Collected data
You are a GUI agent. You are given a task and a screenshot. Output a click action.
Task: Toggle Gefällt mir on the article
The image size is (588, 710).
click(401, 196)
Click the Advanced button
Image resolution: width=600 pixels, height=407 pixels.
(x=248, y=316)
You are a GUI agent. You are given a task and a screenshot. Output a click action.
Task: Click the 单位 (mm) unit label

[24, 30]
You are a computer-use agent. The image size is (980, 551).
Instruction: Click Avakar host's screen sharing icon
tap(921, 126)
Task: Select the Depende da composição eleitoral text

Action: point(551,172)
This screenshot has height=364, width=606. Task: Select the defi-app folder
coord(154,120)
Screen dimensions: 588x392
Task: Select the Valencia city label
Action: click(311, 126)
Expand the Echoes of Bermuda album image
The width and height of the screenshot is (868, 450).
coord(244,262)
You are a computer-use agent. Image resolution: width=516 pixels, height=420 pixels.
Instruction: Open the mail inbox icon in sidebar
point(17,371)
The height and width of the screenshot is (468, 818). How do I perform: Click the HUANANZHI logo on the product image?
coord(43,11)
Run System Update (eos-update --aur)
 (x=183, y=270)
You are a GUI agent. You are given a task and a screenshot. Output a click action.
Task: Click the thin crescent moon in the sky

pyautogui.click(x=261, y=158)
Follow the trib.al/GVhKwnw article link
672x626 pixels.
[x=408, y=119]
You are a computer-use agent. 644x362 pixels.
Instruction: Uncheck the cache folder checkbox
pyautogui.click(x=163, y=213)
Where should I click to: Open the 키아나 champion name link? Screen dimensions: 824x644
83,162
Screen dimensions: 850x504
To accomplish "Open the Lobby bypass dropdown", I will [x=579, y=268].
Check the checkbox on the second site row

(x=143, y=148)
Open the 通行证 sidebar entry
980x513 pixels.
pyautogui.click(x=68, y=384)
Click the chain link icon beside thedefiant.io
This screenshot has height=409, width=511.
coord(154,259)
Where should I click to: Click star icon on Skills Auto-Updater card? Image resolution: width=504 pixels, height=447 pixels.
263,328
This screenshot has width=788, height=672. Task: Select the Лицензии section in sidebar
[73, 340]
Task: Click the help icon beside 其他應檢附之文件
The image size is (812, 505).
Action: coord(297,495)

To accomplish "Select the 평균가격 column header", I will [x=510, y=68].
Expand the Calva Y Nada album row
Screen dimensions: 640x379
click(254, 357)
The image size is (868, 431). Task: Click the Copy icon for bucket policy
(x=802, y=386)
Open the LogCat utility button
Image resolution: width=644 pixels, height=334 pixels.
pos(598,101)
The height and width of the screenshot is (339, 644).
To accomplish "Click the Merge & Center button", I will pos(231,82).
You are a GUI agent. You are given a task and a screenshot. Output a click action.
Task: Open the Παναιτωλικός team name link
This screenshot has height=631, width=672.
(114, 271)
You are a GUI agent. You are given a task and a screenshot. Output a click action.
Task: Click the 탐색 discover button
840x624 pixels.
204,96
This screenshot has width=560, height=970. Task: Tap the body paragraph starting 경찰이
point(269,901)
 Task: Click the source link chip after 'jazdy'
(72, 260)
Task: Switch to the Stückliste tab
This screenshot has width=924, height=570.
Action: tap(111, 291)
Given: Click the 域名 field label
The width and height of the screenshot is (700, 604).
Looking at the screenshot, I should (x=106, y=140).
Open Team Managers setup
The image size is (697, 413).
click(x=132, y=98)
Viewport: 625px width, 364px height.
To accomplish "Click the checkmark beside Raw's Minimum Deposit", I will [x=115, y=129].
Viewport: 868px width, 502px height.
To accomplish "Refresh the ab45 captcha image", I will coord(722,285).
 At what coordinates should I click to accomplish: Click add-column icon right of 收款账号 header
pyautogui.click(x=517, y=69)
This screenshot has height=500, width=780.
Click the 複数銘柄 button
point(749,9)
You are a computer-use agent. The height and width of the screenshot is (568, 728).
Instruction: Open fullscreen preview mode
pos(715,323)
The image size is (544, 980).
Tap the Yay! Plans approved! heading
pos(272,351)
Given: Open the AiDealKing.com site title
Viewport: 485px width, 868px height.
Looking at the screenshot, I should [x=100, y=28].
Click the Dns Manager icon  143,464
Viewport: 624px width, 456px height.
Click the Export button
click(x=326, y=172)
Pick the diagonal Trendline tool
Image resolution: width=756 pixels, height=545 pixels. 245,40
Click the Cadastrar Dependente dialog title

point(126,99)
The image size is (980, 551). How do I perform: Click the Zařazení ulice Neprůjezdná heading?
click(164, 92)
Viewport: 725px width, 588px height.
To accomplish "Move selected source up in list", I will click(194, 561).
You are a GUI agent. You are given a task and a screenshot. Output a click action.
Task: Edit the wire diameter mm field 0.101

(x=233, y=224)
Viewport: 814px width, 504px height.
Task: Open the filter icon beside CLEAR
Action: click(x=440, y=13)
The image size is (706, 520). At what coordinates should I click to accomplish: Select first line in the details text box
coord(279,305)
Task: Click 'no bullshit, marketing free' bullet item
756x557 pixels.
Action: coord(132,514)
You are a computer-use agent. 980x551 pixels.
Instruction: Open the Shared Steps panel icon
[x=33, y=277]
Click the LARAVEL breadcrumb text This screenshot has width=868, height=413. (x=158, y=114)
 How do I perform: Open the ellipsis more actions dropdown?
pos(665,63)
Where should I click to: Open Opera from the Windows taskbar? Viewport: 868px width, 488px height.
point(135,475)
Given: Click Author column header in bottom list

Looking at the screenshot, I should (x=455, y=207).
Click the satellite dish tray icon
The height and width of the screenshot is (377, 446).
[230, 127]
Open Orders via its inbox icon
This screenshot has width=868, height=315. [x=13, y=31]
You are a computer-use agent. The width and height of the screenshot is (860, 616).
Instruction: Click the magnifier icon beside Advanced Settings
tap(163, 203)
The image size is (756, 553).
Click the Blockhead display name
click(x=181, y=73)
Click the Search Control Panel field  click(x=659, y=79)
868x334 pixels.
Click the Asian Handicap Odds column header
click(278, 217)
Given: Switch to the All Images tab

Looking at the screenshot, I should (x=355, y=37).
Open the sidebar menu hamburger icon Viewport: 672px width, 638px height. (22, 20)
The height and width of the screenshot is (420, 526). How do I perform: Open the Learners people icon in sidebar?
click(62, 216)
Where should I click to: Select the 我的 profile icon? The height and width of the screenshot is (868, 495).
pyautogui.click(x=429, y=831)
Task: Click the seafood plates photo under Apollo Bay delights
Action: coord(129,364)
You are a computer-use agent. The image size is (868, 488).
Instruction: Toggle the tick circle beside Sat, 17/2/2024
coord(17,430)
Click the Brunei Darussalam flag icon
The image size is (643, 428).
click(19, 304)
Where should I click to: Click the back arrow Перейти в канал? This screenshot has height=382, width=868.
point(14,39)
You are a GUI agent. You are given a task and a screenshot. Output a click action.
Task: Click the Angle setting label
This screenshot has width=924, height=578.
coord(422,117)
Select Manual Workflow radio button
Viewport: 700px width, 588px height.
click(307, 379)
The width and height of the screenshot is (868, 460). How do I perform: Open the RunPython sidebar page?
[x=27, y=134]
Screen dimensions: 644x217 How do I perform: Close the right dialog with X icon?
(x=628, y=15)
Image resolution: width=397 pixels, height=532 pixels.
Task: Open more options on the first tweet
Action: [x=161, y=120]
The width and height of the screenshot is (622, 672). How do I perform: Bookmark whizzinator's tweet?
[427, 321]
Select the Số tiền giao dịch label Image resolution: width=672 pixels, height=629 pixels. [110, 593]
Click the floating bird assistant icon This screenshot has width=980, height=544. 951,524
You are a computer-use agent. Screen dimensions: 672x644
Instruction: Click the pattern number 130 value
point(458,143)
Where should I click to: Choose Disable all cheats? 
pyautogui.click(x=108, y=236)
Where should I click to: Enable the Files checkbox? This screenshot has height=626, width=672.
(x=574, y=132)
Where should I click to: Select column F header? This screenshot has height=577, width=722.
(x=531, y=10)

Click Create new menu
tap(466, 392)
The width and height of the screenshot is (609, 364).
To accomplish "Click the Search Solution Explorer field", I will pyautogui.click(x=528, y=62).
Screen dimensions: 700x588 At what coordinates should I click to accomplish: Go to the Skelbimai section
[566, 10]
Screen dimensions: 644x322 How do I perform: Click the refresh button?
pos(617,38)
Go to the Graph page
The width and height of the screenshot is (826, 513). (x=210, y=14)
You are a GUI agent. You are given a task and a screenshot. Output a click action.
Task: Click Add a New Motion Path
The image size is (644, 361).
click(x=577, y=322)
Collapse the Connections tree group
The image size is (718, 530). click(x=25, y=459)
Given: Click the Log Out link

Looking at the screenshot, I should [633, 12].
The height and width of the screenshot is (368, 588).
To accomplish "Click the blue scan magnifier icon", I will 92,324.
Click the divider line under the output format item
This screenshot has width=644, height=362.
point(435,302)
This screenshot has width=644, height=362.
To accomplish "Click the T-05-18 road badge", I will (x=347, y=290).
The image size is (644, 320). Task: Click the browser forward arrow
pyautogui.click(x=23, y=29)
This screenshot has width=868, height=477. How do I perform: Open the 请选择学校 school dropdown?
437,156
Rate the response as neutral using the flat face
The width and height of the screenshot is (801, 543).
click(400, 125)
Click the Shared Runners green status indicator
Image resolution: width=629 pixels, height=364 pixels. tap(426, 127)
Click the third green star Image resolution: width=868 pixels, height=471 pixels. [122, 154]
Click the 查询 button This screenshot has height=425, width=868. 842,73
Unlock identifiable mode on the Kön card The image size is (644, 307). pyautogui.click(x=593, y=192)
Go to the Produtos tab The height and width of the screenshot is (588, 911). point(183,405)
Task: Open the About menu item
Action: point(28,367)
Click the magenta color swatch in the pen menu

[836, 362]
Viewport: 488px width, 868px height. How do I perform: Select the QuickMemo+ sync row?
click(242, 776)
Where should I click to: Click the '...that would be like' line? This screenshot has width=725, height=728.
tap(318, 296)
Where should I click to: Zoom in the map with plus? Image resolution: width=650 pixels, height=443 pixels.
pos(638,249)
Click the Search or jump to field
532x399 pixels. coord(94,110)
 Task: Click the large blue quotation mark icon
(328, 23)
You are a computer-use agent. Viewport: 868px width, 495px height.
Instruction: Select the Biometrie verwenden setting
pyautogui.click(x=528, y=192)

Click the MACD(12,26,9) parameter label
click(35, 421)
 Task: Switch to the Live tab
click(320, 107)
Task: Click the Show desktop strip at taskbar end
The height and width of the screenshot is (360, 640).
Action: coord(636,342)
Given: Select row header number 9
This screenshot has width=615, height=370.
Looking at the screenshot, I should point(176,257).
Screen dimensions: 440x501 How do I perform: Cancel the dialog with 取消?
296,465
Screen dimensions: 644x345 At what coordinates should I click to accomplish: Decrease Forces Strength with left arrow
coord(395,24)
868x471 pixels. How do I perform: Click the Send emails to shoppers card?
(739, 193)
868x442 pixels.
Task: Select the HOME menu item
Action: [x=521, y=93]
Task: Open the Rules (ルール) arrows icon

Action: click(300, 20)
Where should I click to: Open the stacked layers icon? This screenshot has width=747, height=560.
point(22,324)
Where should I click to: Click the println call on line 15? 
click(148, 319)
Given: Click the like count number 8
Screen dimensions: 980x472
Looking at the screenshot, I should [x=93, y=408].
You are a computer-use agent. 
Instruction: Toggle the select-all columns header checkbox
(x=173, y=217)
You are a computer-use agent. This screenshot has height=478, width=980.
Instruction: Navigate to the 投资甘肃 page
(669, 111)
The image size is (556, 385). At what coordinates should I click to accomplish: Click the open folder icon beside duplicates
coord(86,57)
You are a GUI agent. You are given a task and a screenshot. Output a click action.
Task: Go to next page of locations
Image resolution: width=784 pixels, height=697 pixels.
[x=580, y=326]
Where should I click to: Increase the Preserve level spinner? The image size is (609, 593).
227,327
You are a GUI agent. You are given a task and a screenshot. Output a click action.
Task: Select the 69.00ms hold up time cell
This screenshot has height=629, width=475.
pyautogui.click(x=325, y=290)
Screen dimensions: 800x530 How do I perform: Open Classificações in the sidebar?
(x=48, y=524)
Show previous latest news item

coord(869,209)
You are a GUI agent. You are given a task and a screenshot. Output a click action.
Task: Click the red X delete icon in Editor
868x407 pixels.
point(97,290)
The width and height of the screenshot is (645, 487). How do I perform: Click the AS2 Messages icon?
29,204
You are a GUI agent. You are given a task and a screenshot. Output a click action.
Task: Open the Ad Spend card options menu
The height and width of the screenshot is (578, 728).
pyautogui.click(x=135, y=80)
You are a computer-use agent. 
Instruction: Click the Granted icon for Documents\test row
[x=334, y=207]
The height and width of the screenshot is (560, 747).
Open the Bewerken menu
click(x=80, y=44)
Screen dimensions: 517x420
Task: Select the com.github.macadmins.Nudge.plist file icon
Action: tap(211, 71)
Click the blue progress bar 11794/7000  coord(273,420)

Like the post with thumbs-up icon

▸ **Exercise**
The word "computer" appears in some of the lines above. Copy those lines.

▸ **Solution to the exercise**
You are a computer-use agent. The image size is (980, 551).
You are a computer-use agent. Image resolution: width=516 pixels, height=420 pixels.
You are a computer-use agent. 644x362 pixels.
You are a computer-use agent. The height and width of the screenshot is (568, 728).
You are a computer-use agent. 980x551 pixels.
You are a computer-use agent. The width and height of the screenshot is (860, 616).
You are a computer-use agent. The image size is (868, 488).
You are a computer-use agent. Screen dimensions: 672x644
You are a computer-use agent. Viewport: 868px width, 495px height.
You are a computer-use agent. 
You are a computer-use agent. This screenshot has height=478, width=980.
You are a computer-use agent. 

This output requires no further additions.